Animated View Transitions
This is something that has existed in the competition for several releases – any competition. It’s a feature that is expected in a 3D visualization product – any product – at version 1.0. Yet, here we are at v12 and finally getting to the point where the Alibre graphics engine can handle view transitions of solid parts and assemblies.
Multiple Lights in 3D Workspace
This is a wonderful implementation of something that happens behind the scenes of all other CAD packages I have experience with. I think Alibre did a great job by allowing the user the option of controlling their default light sources, specifically the choice of 1, 2, or 3 light sources. Prior to version 12, Alibre only had 1 light source. It’s location in the model space was fixed and therefore was possible to get areas of the model that blacked out, i.e. no light reaches it so it is not rendered on the screen. To remedy that graphic anomaly, Alibre implemented the ability to use additional light sources, up to 3, each located to create a triad of light onto the model, forever removing the black outs. Alibre has not given the user the option of changing the type of light or the light color, those features are saved for full-on rendering packages, not modeling shaders. I have also noticed that 2 lights seems to be the best. With all 3 lights on, there is the potential to wash out smaller-sized models, at least some edges, which the 3rd picture starts to show.

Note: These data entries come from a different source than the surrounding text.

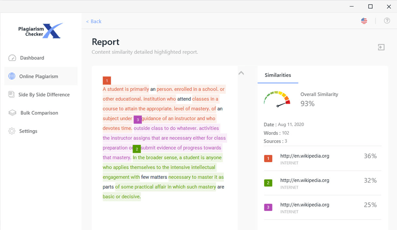Click green marker 2 in report text
Screen dimensions: 397x230
click(137, 149)
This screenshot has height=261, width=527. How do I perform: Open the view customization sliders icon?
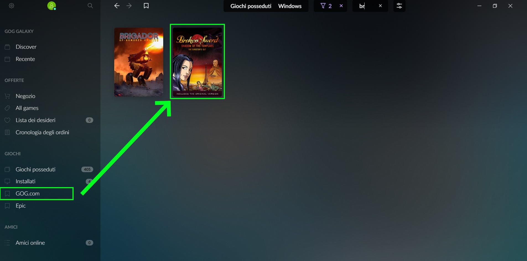tap(399, 6)
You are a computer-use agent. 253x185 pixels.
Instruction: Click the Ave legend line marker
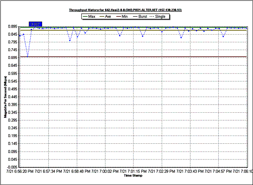[102, 16]
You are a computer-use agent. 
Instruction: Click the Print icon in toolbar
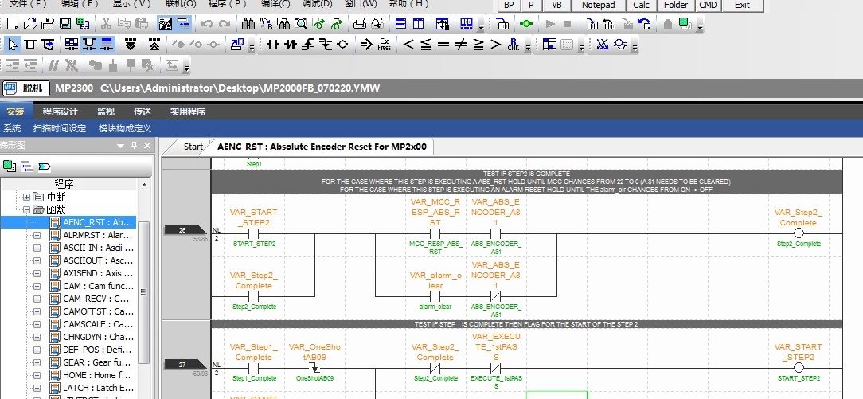point(360,24)
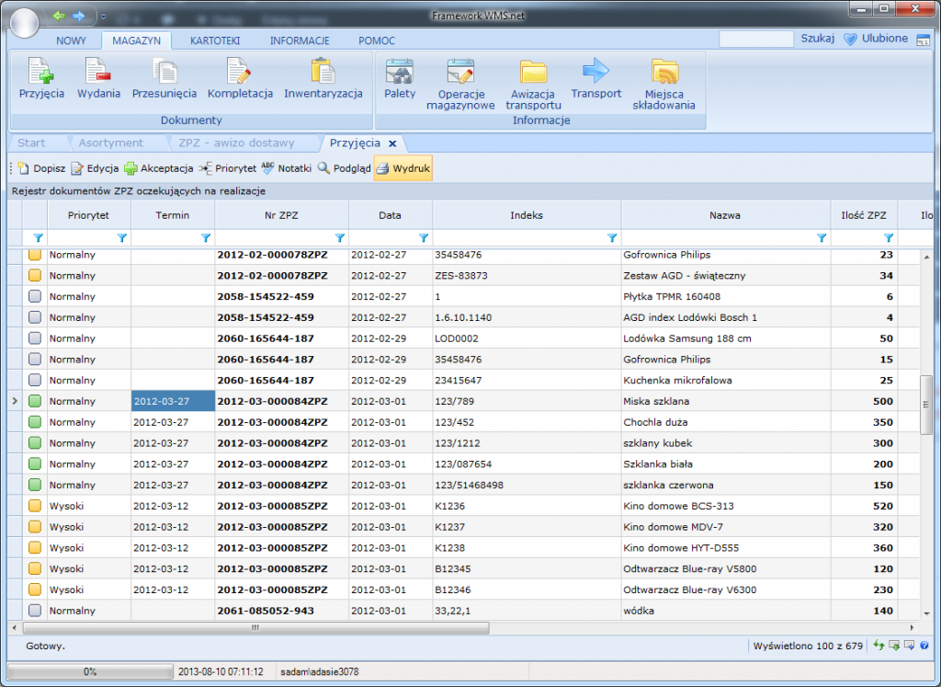The image size is (941, 687).
Task: Open Miejsca składowania icon
Action: click(663, 72)
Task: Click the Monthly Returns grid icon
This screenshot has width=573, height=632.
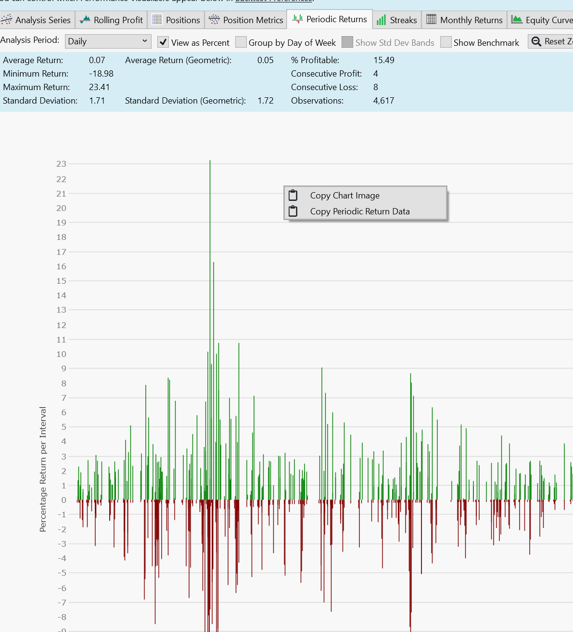Action: (x=431, y=19)
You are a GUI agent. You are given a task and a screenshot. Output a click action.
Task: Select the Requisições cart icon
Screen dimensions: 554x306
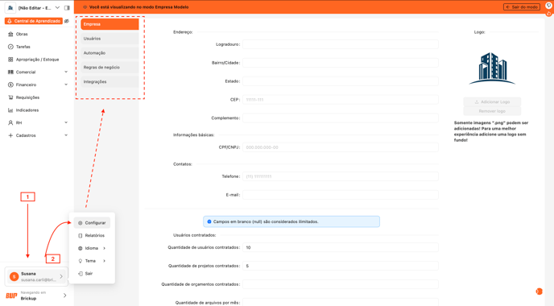click(x=10, y=97)
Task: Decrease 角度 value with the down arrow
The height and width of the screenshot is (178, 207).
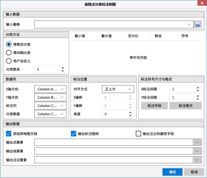Action: coord(130,116)
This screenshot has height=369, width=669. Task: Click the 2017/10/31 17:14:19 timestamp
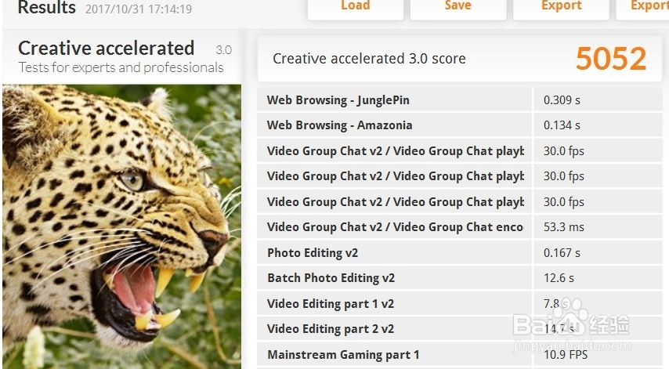point(138,9)
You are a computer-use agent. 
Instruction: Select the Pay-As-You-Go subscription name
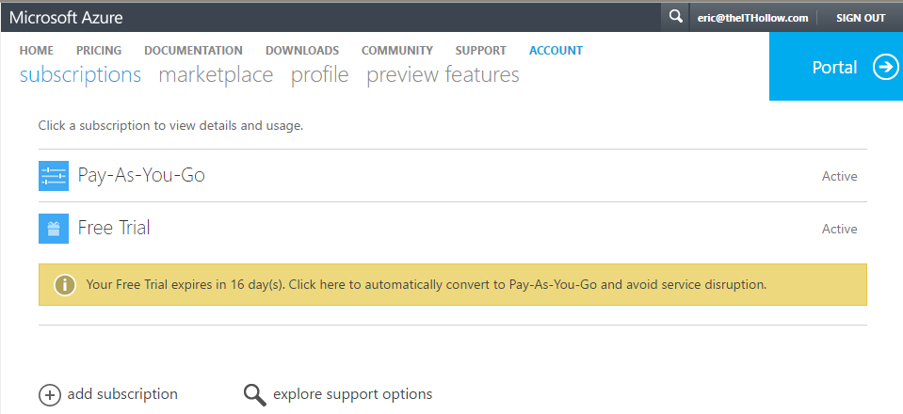point(141,176)
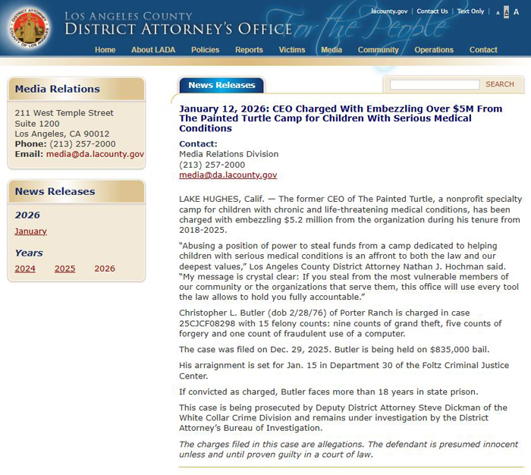Open the Policies menu
The height and width of the screenshot is (475, 531).
[205, 50]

I have to admit that I am pretty happy with the default color choices that Alibre chose. I know of several studies by large organizations on color, lighting, etc. etc. to make the workplace better and to also be color-blind friendly. I don’t know how much research Alibre put into this, but their light locations and color choices are better than what I could have set up for myself. Lighting is probably one of the most painstaking and time consuming parts of photorendering. Had Alibre not chosen 3 distinct light colors, I believe the wash-out effect would be much more pronounced. The lighting also works well with another enhancement of Alibre’s, more default color schemes. I know default color schemes sound trivial, but they are the spit-and-polish that make a good CAD system better. If the models look cartoony on the screen, there is less implied confidence in the robustness of the design. A good default color scheme not only makes sitting in front of the computer for 9 hours a day easier, but it saves the user a lot of time having to set up their own custom schemes just reduce eye strain.

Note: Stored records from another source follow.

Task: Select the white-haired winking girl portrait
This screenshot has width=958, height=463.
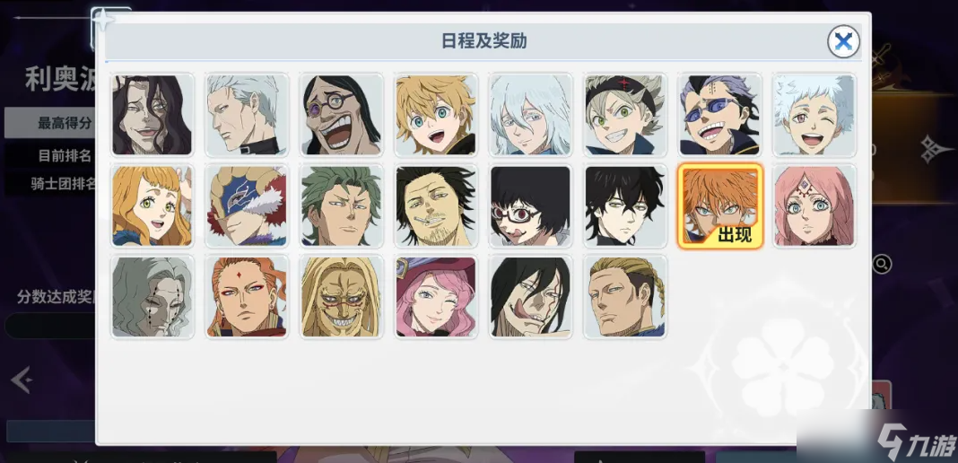Action: [x=814, y=115]
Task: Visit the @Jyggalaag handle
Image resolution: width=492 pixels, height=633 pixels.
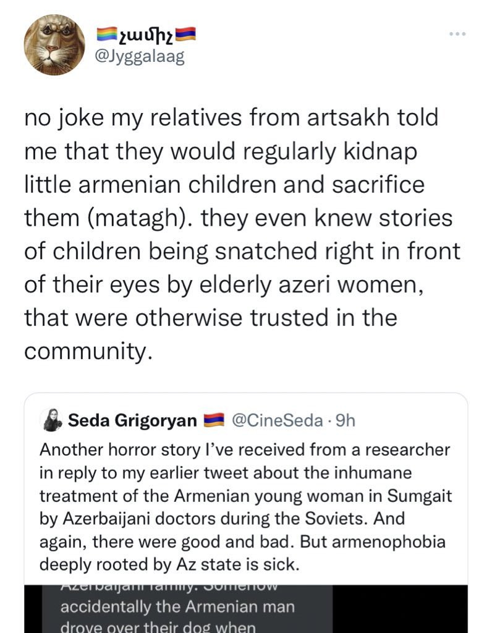Action: pyautogui.click(x=139, y=57)
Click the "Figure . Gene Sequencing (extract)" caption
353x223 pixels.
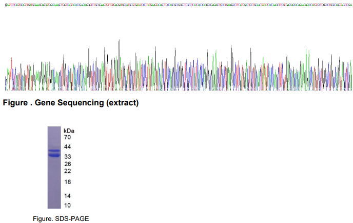[71, 103]
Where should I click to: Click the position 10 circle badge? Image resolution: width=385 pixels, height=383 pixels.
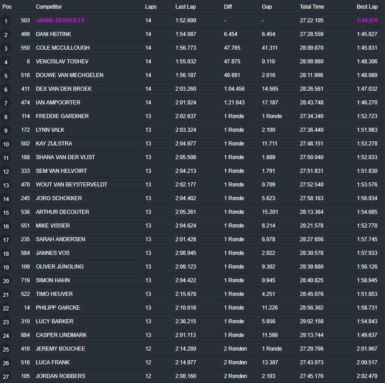click(x=6, y=144)
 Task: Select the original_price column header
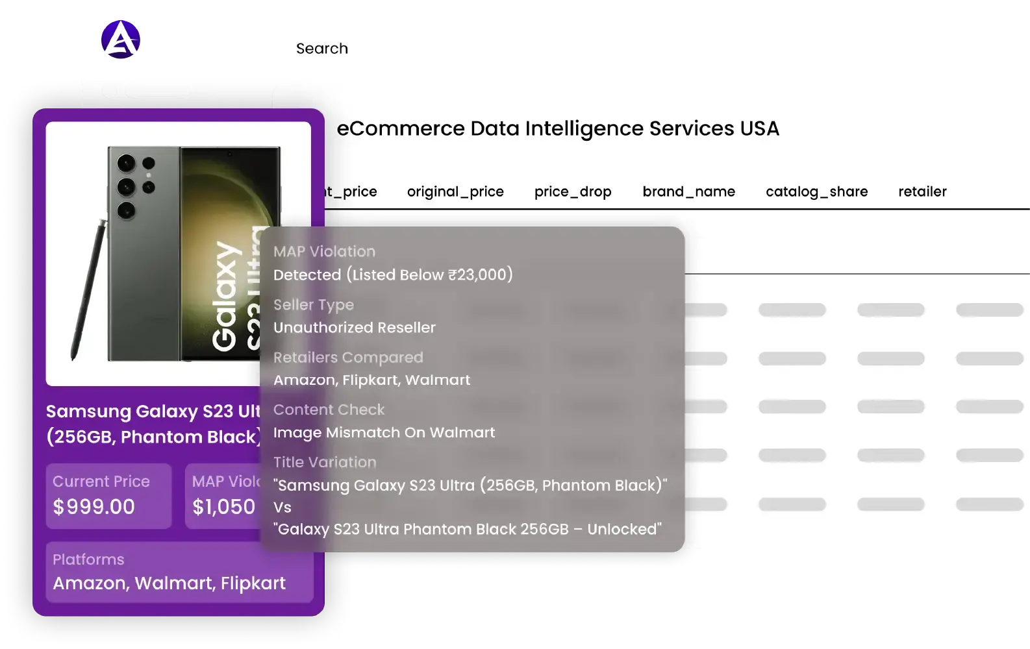point(455,191)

Contour Flange (sheet metal)
Here’s one sheet metal design that won’t win Alibre any awards, since any sheet metal modeler should have this in it, but they way Alibre implemented it is fairly unique and may hint at future enhancements available to feature tree management.
Notice the feature tree. In other MCAD packages, a contour flange is considered to be a single feature. In Alibre Design v12, each flange on the contour flange is made as an independent flange feature and then collected into the contour flange group. So one super feature, or feature group, or feature collection, or whatever term you are familiar with from another CAD package, is now possible in Alibre Design. Although the contour flange feature doesn’t excite me, the potential for expanding on the feature tree organization into part and assembly environments by techniques used to create the contour flange does. Are we seeing the preview of a history free feature tree?

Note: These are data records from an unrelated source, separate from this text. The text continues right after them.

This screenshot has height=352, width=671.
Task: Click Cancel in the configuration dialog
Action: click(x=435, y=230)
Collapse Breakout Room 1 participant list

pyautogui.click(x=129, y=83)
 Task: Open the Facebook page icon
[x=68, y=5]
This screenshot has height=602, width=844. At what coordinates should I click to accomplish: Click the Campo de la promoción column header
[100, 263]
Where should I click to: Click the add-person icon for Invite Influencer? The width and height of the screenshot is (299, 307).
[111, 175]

Lofted Flange (sheet metal)
OK, this sheet metal enhancement does excite me. Why? Because I rarely ever need to do them so when I do, I forget how and it’s a trial-and-error-and-error-and-error before I finally get a flange that will flatten. As much as I’m against adding features and bloating the code just for the sake of new features that will rarely get used, there are some rarely used features that are great to have. For me, this is one of them. Who cares that I only use it once every few months, the amount of time it saves me in my design process is worth the bloat to have it coded into the software.
View Performance for Large Assemblies
To round out my list of notable solid modeling enhancements to v12 is the performance increase for large assemblies. Isn’t that one of the main complaints/requests of users for each new version? More stability and better performance! I still don’t know what the definition of “large assemblies” is, but at least I know that my screen with pan/zoom/rotate more fluidly now.